By Associated Press - Wednesday, January 12, 2011

A state-owned Chinese bank says its New York City branch has begun offering accounts denominated in China’s tightly controlled yuan in a new move to expand the currency’s global reach.

Bank of China’s announcement comes ahead of Chinese President Hu Jintao’s visit to Washington next week. The White House says President Obama will press U.S. complaints about China’s currency controls that critics say keep the yuan undervalued and swell its multibillion-dollar trade surplus.

Beijing is trying to reduce reliance on the dollar by promoting the yuan, also known as the renminbi, for trade and finance. It is promoting Hong Kong, a Chinese territory with its own currency, as an offshore market for foreigners to conduct yuan business separate from the mainland, which is kept isolated from global capital flows.

Hong Kong banks began handling yuan transactions with the mainland last year, and the World Bank and some foreign companies have sold yuan bonds.

Employees who answered the phone in the bank’s Beijing headquarters Wednesday refused to give any other details.

Bank of China Ltd. says customers of its Chinatown branch in New York will be allowed to trade yuan for dollars and can wire yuan to or from China.

In a statement on its website, the bank said account holders can exchange up to the yuan equivalent of $4,000 per day, with a limit of $20,000 per year, while the limits are half those levels for non-account customers.

“They are trying to expand the scope of people who can hold renminbi, and that increases demand,” said Daniel Hui, a foreign-exchange strategist for HSBC Corp. in Hong Kong.

Still, Mr. Hui said Chinese restrictions on money flows into and out of the mainland mean foreign customers who want to trade yuan will be limited to the Hong Kong market and currency available there.

China is the world’s biggest exporter and the second-largest economy behind the U.S., but its exporters receive mostly U.S. dollars for their goods. Being paid in yuan would help them eliminate uncertainty about exchange-rate changes. It also might help to promote China as the center of an Asian regional trading area.

China’s leaders have said they will eventually let the yuan trade freely, but say relaxing controls too abruptly would damage its financial system. They say a rapid rise in the yuan would hurt exporters, wiping out jobs.

Beijing promised more exchange-rate flexibility in June, and the currency has risen by about 3.5 percent against the dollar since then. Analysts expect a further 5 percent gain this year, but that is too low for U.S. manufacturers and others who say the yuan is undervalued by up to 40 percent. Last September, the U.S. House of Representatives passed legislation that would impose economic sanctions on China unless the country allowed its currency to rise more quickly. The measure was not taken up in the U.S. Senate.

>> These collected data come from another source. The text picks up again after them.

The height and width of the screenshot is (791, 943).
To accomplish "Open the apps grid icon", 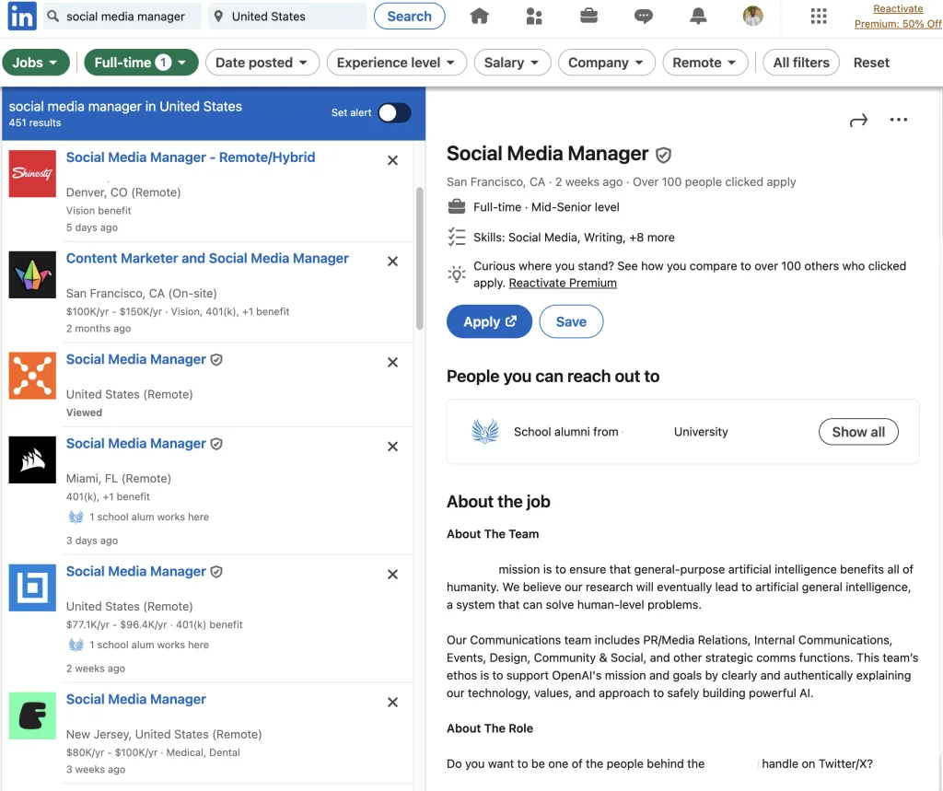I will click(818, 17).
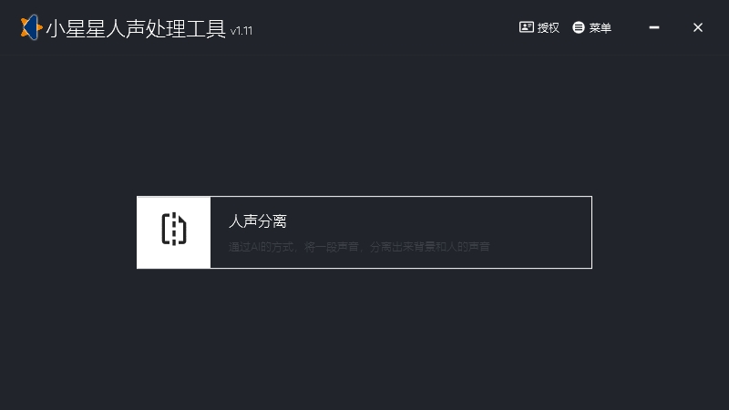
Task: Click the dashed line in the split icon
Action: coord(173,229)
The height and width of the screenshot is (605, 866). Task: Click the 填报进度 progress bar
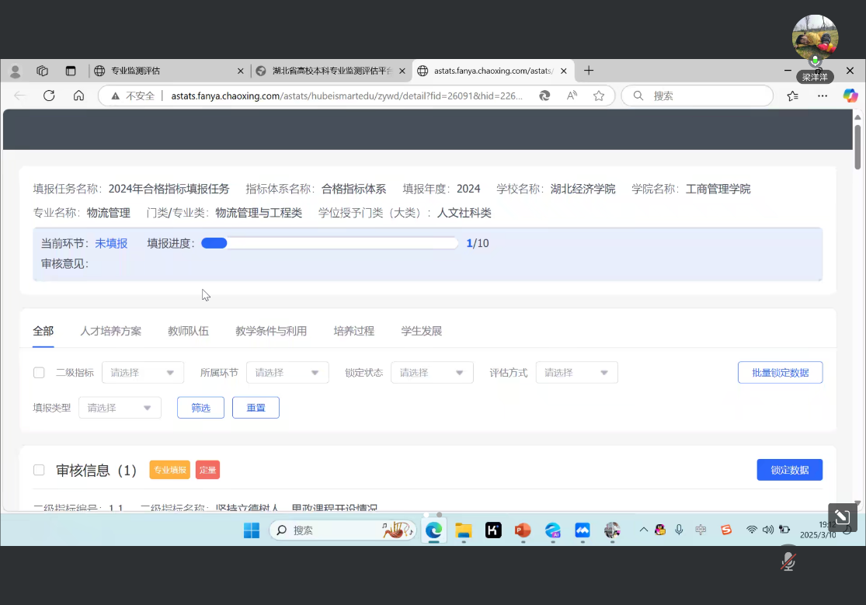tap(329, 243)
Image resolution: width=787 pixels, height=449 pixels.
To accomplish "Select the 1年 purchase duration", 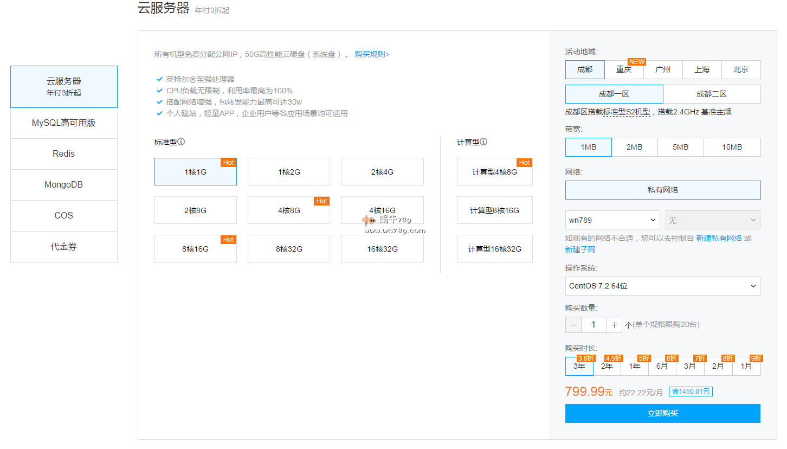I will pos(635,366).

Economists say the process of making the yuan an international currency on the level of the U.S. dollar, euro or yen will take years and depend on factors such as how many foreign companies want to use it.

China’s central bank governor, Zhou Xiaochuan, called in 2009 for a new global currency managed by the International Monetary Fund to replace the dollar for trade and storing reserves. Economists say such a change is unlikely, but the comments reflected Beijing’s unease about the dollar, which it uses for the bulk of its trade and to store an estimated one-half of its $2.5 trillion in reserves.

“The next big step will be sanctioning and regulating renminbi trading in other markets besides Hong Kong,” Mr. Hui said. “But that won’t happen in the near-term.”